(Excerpt provided):
>>>>>

Wednesday, August 10, 2011

Beyond the Girl Gamer 2.2: We all live in a...

Beyond the Girl Gamer: Introduction | 1.1 | 1.2 | 1.3 | 1.4 | 2.1  -------------------------------------------------------------------------------

There are a lot of dead women in L. A. Noire.  The entire Homicide Desk sequence of the game is devoted to finding murdered broads, in fact.  It seems Los Angeles is just teeming with men who seem likely to strangle their girlfriends and wives, and that drunken dames are just leaping from bars left and right, waiting to be gruesome victims.

I am more okay with this than you would expect.

The casual racism and misogyny in L.A. Noire are never* gratuitous and might, in fact, be mitigated, as compared to some of the realities of the time.  This game strives, at its core, to be representational art.  Team Bondi / Rockstar went to an extraordinary amount of effort to recreate Los Angeles circa 1947 with as much detail and fidelity as possible.  The buildings, the streets, and the fashions are all as close to authentic as the developers could manage -- and so, too, are the attitudes.  Even the cases themselves, in classic Law and Order style, are drawn from actual historical events.

<<<<<

(What is being asked): Print the stretch of the L.A. Noire passage from "Wednesday, August 10, 2011" through "you would expect.", copying it word for word. None of the entries is needed for the work on the L.A. Noire passage.

(Provided information):
>>>>>

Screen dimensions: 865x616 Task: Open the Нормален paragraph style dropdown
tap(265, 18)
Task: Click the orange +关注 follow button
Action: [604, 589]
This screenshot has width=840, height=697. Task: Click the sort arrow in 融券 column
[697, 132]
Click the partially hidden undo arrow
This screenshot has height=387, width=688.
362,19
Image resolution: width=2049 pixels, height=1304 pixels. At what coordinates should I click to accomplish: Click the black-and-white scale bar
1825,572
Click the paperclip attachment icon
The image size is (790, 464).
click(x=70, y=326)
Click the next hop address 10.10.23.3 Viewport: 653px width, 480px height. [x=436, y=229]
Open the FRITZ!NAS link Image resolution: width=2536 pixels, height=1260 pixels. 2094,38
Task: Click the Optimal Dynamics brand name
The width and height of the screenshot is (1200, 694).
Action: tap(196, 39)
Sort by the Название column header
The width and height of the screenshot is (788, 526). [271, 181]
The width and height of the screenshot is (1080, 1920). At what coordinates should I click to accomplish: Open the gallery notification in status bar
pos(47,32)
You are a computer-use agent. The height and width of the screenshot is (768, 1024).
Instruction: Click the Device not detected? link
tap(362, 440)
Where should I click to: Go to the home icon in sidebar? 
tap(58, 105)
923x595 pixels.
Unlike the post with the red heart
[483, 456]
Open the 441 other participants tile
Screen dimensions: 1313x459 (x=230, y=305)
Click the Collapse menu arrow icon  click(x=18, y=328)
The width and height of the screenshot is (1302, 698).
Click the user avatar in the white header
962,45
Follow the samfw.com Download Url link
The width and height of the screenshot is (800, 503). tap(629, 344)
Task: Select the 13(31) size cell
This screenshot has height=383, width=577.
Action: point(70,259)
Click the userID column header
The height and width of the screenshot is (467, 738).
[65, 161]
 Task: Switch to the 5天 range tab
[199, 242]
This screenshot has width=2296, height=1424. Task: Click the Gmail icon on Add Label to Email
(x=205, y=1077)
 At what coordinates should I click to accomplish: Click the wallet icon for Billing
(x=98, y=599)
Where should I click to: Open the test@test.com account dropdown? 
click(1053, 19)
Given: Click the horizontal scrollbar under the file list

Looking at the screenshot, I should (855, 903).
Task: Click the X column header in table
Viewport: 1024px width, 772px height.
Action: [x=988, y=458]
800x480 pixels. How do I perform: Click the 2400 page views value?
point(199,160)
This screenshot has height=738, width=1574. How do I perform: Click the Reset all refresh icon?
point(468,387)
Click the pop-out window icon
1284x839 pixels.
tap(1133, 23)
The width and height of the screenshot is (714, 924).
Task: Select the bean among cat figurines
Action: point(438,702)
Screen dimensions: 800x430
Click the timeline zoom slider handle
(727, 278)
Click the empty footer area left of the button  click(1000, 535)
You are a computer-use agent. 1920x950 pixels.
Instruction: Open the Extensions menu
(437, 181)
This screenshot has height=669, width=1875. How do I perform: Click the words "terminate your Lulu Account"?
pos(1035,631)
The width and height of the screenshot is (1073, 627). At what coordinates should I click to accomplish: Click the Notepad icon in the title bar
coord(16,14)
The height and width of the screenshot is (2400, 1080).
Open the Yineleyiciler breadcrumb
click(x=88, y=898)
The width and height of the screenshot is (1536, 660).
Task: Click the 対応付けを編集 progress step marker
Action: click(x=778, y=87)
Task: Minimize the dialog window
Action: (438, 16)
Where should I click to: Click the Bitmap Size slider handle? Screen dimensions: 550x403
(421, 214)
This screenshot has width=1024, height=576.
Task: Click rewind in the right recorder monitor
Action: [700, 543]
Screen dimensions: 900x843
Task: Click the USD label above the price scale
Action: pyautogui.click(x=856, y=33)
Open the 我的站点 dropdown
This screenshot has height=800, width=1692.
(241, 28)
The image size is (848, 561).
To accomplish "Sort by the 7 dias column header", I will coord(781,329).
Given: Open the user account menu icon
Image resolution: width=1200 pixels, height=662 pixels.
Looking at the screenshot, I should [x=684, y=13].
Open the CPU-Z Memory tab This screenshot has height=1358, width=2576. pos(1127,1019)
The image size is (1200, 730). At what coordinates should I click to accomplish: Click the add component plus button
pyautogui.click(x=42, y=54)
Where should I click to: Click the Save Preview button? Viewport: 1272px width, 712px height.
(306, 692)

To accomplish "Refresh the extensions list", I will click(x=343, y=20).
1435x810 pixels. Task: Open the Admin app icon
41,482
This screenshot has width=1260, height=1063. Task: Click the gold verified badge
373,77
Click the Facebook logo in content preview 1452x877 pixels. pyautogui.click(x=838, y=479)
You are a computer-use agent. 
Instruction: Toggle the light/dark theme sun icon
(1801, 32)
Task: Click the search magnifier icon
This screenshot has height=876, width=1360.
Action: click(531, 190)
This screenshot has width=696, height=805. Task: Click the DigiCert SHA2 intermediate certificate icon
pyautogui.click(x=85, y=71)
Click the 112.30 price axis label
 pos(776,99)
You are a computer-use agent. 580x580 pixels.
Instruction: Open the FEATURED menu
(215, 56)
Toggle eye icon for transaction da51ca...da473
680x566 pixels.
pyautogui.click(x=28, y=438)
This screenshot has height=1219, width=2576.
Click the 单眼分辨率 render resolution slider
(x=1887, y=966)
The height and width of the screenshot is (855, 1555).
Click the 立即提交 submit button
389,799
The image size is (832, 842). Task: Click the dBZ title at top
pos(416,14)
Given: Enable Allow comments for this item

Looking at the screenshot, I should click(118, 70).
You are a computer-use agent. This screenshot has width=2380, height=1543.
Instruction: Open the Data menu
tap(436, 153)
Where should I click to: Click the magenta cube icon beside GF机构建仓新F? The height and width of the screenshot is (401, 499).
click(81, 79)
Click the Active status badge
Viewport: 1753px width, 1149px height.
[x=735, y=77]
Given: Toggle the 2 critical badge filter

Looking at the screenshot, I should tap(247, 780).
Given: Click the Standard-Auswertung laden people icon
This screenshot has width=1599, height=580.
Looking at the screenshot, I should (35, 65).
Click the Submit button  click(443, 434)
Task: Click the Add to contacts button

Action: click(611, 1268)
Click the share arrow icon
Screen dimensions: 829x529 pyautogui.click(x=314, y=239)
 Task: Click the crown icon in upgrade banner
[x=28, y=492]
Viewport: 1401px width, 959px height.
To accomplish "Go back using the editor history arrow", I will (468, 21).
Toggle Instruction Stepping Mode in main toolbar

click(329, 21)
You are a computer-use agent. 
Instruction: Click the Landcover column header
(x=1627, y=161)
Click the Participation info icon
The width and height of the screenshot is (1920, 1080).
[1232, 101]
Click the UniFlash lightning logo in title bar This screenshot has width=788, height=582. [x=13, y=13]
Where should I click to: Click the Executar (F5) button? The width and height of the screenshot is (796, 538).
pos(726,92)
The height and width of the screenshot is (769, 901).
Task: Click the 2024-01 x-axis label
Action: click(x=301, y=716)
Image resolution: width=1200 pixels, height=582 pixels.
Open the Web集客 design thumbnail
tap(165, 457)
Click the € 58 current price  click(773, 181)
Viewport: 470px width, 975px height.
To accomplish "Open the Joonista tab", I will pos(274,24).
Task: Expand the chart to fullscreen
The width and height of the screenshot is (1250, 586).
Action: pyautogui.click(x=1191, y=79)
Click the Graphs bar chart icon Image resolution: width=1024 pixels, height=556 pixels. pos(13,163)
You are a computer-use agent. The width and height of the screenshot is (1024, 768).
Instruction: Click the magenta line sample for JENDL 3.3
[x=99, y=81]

<<<<<

(Correct response):
Wednesday, August 10, 2011

Beyond the Girl Gamer 2.2: We all live in a...

Beyond the Girl Gamer: Introduction | 1.1 | 1.2 | 1.3 | 1.4 | 2.1  -------------------------------------------------------------------------------

There are a lot of dead women in L. A. Noire.  The entire Homicide Desk sequence of the game is devoted to finding murdered broads, in fact.  It seems Los Angeles is just teeming with men who seem likely to strangle their girlfriends and wives, and that drunken dames are just leaping from bars left and right, waiting to be gruesome victims.

I am more okay with this than you would expect.